A workshop and associated R package
Web scraping is a powerful tool for mining large amounts of data. Though Python has traditionally been the preferred language for scraping, R offers an assortment of competitive packages for tasks ranging from simple scrapes to crawling the web. In this talk, I teach the essentials of web scraping via a custom-built R package, how2scrape, available from my github.
The entire workshop is bundled into my R package, how2scrape. Below are the instructions for how to install it and follow along with the workshop. I plan to update the package in the future, extending coverage to include crawling with RSelenium. There’s a possibility I’ll create a similar tutorial for crawling with Python too.

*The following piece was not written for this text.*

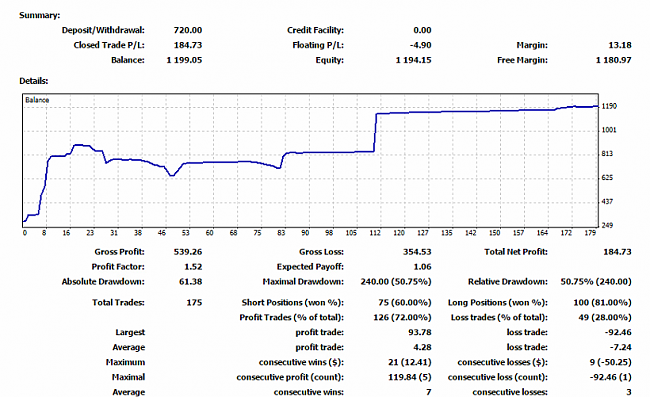Click the Profit Factor value 1.52
Image resolution: width=650 pixels, height=397 pixels.
[x=193, y=267]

Any updates will be posted to my blog.
Instructions for the workshop:
We will be conducting the web scraping workshop in R. To be able to follow along and get the most out of the session, some preparation is in order.

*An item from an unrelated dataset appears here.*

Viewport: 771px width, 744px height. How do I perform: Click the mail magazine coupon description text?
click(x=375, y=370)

Second, I have bundled the entire workshop into an R package. Please download it from my github repository. To do so, run the following code in R:
install.packages('devtools') devtools::install_github('EandrewJones/how2scrape', build_vignettes = TRUE)
Note: You must include
build_vignettes = TRUE, otherwise the lab will not work. Also, the package only works in
R version >= 3.5.1, so please make sure your version of R is updated. If you are still using an outdated version, think of this as a friendly nudge.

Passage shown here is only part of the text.